転売ヤーにとって、日本は商材の宝庫?
――中国の取材をしていたのがきっかけということで、この本には中国の事例が多く取り上げられてますね。
それもありますが、中国人転売ヤーにとって、日本には大きなビジネスチャンスがあると考えているようです。
――ビジネスチャンスといいますと……。
中国でお金を持っていても日本のようには購買意欲をそそられるような商品が少なく、意外とお金の使い道がないんです。入手経路がなく、手に入れたくても手に入れられないものも多い。
だから、めずらしい・品質がいい・ラインナップ豊富な日本の商品を、何倍の値段でも買い集めたいという人が多いわけです。
さらに、人口が多いから市場が大きいですよね。日本では商売が成立しないニッチな趣味であっても母数の人口が桁違いなので、趣味人口が日本よりずっと多くなります。
例えば、最近は中国でもレトロ趣味が流行っていて、カセットテープなんかは値段が上がっています。

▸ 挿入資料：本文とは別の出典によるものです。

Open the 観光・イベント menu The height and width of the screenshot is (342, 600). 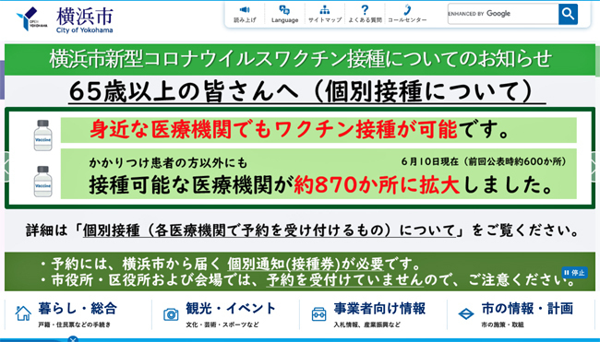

かつて1500円程度で売られていたマクセルの最高級モデルなんか、1本が3万円以上で取引されることもあります。
つまり、中国人から見たら、日本は転売商材の宝庫なわけです。しかも、日本の小売店は実勢価格をつけずに定価で売るのが普通なので買い付けも容易です。それが日本に中国人の転売ヤーが多い理由です。